Transcriptome sequencing and high-resolution melt analysis advance single nucleotide polymorphism discovery in duplicated salmonids

Abstract
Until recently, single nucleotide polymorphism (SNP) discovery in nonmodel organisms faced many challenges, often depending upon a targeted-gene approach and Sanger sequencing of many individuals. The advent of next-generation sequencing technologies has dramatically improved discovery, but validating and testing SNPs for use in population studies remain labour intensive. Here, we detail a SNP discovery and validation pipeline that incorporates 454 pyrosequencing, high-resolution melt analysis (HRMA) and 5' nuclease genotyping. We generated 4.59×10(8) bp of redundant sequence from transcriptomes of two individual chum salmon, a highly valued species across the Pacific Rim. Nearly 26000 putative SNPs were identified--some as heterozygotes and some as homozygous for different nucleotides in the two individuals. For validation, we selected 202 templates containing single putative SNPs and conducted HRMA on 10 individuals from each of 19 populations from across the species range. Finally, 5' nuclease genotyping validated 37 SNPs that conformed to Hardy-Weinberg equilibrium expectations.

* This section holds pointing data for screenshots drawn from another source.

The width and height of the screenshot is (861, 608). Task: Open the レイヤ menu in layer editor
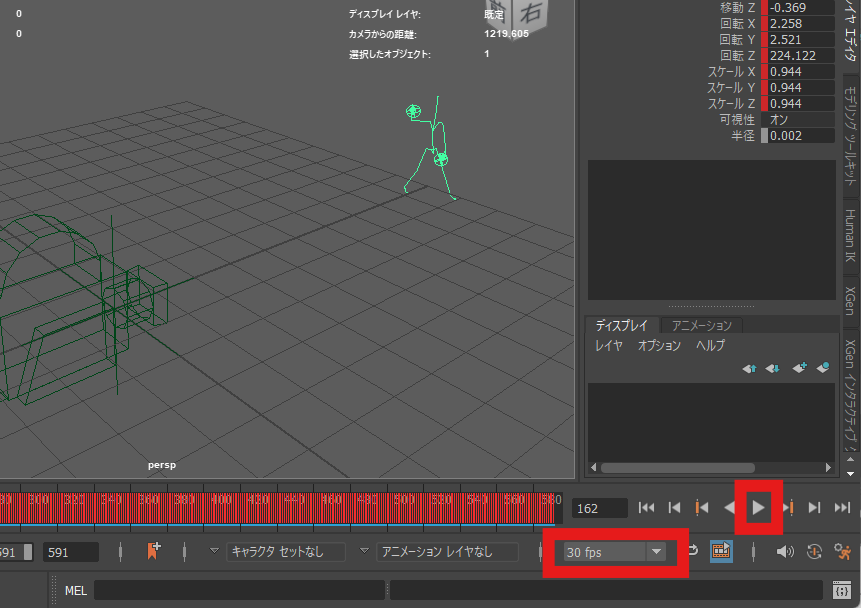609,345
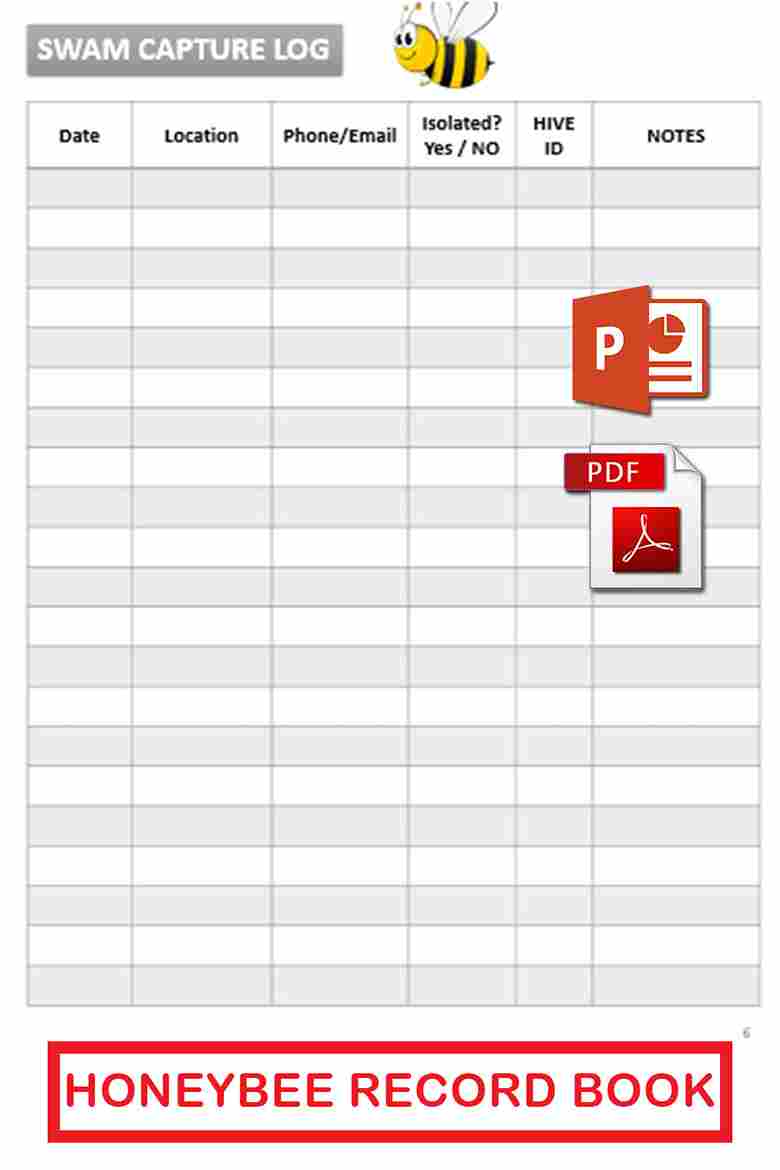Click the last row's Date cell
This screenshot has height=1170, width=780.
[x=79, y=985]
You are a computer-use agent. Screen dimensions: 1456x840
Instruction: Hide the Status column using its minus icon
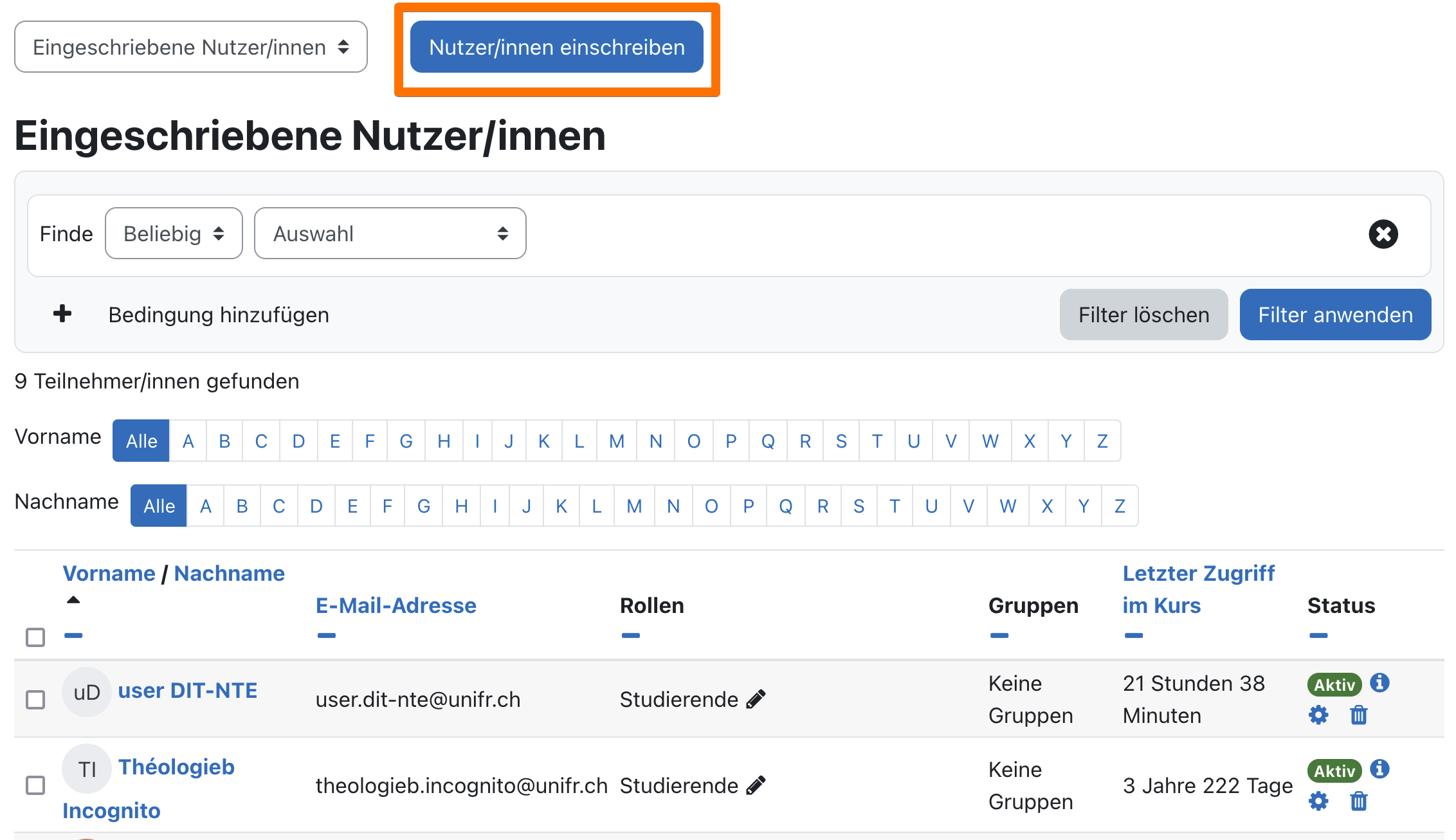coord(1319,635)
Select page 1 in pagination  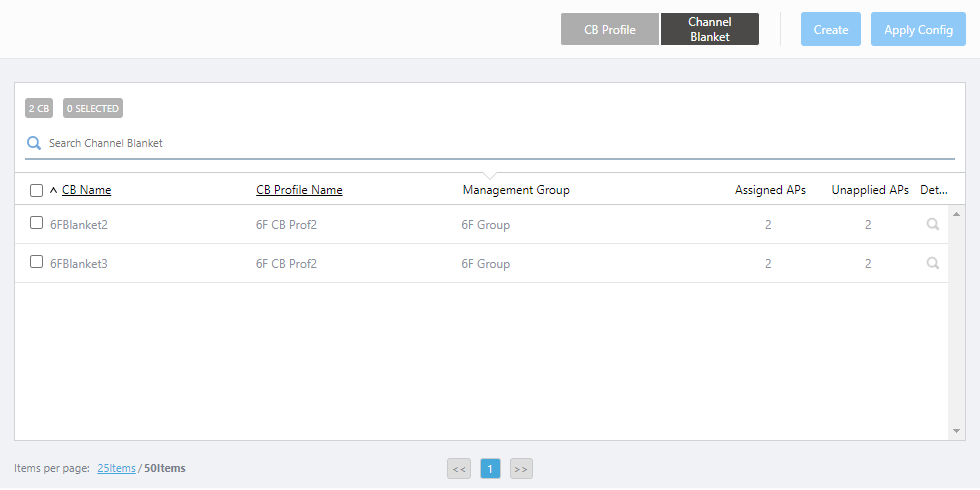pos(490,468)
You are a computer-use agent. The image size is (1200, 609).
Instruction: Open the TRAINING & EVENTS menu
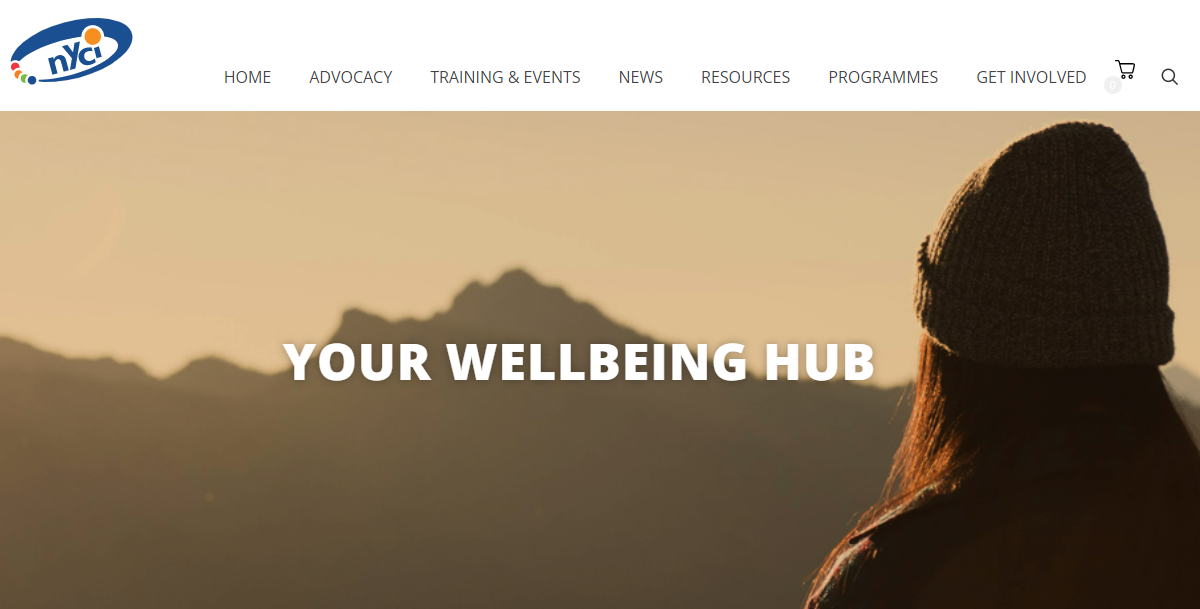[505, 77]

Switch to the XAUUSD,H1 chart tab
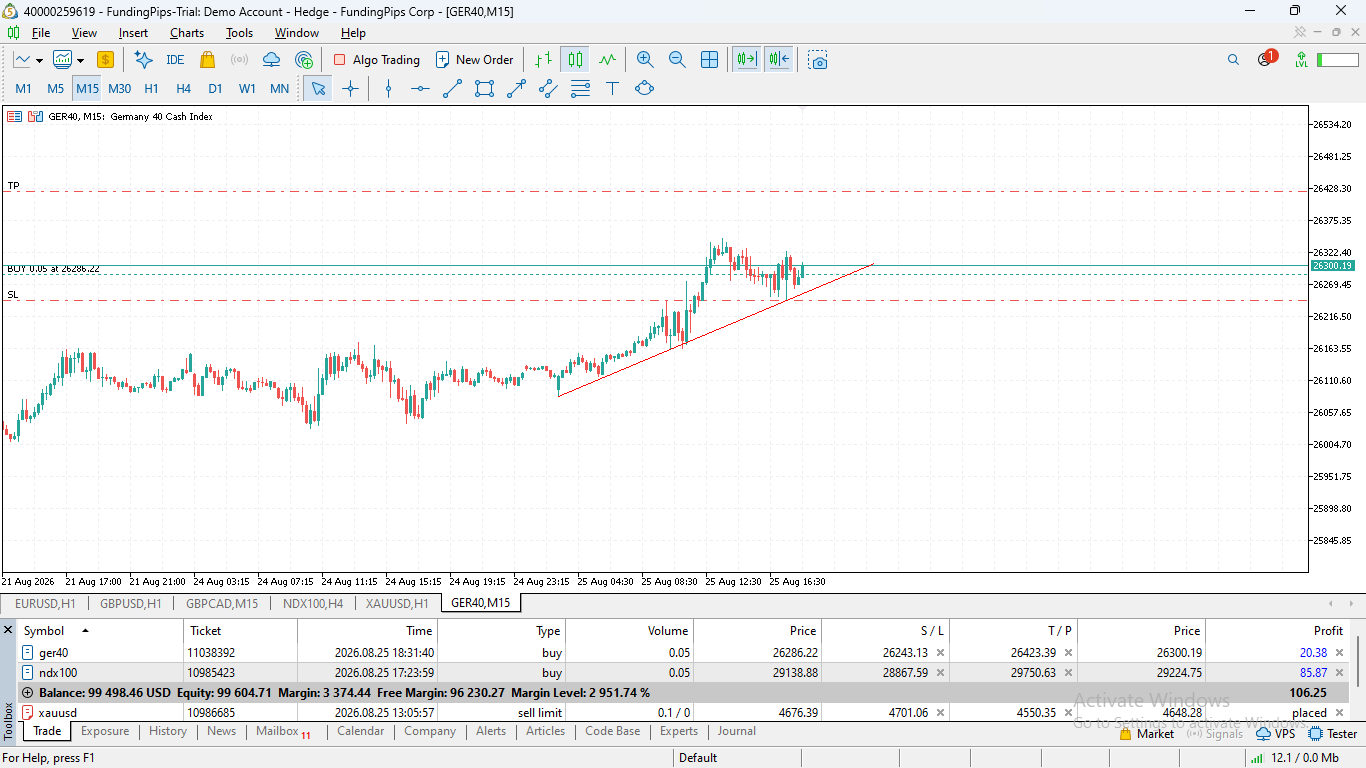(397, 603)
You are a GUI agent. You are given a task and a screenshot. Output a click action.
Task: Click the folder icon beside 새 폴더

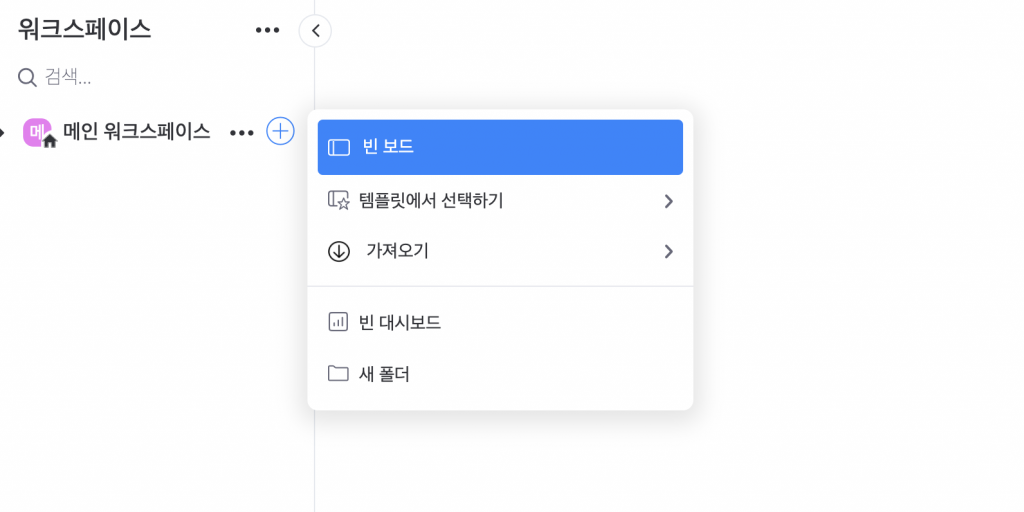click(338, 374)
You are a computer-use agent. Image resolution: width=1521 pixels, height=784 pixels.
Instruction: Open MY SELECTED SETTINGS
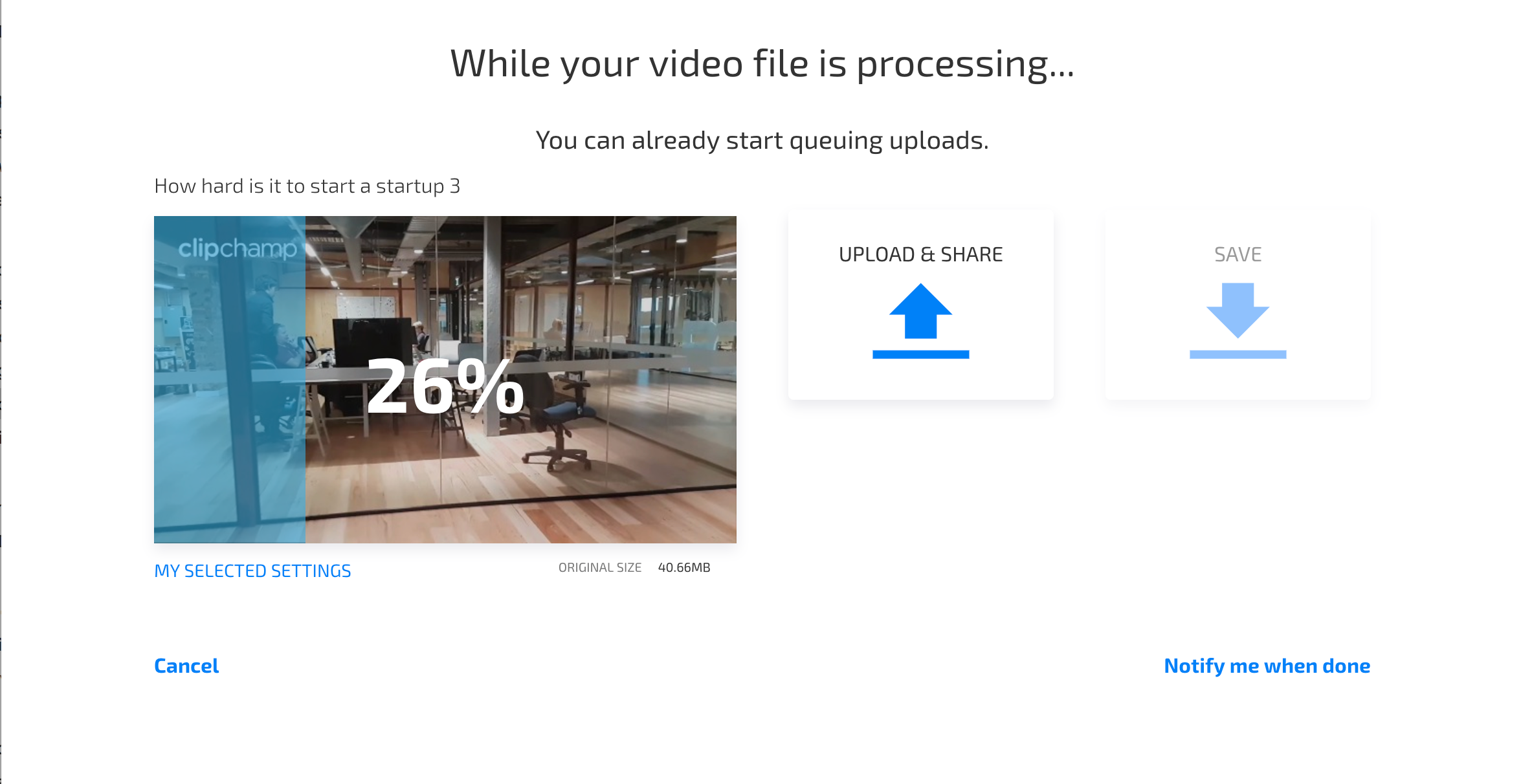252,571
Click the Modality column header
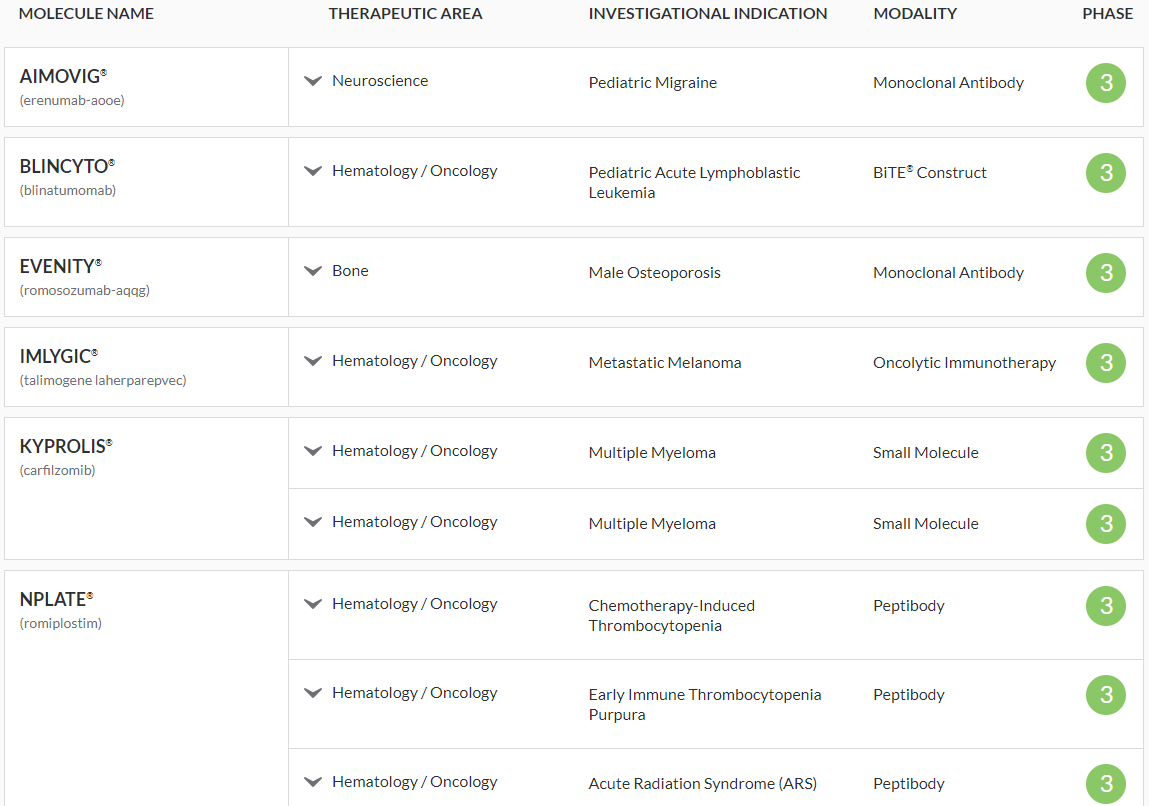The width and height of the screenshot is (1149, 806). [914, 14]

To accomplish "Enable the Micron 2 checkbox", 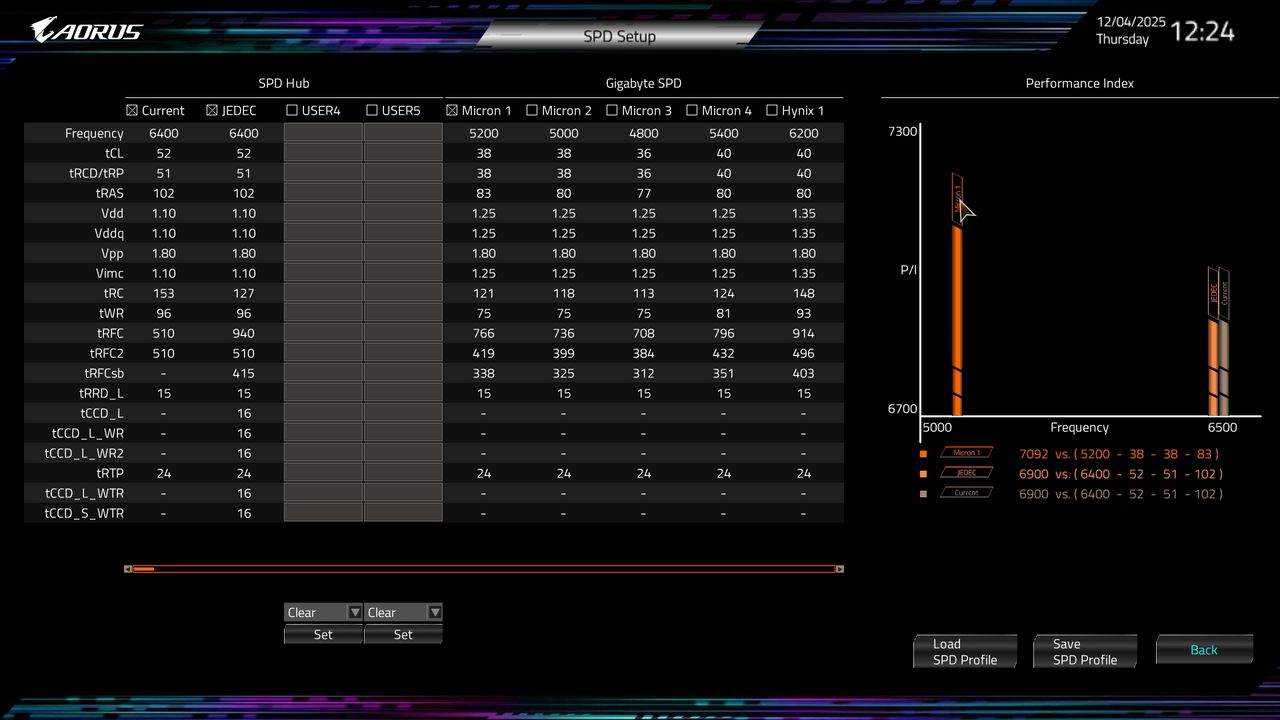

Putative SNPs expressed as heterozygotes in an ascertainment individual had more than twice the validation rate of those homozygous for different alleles in the two fish, suggesting that many of the latter may have been paralogous sequence variants. Overall, this validation rate of 37/202 suggests that we have found more than 4500 templates containing SNPs for use in this population set. We anticipate using this pipeline to significantly expand the number of SNPs available for the studies of population structure and mixture analyses as well as for the studies of adaptive genetic variation in nonmodel organisms.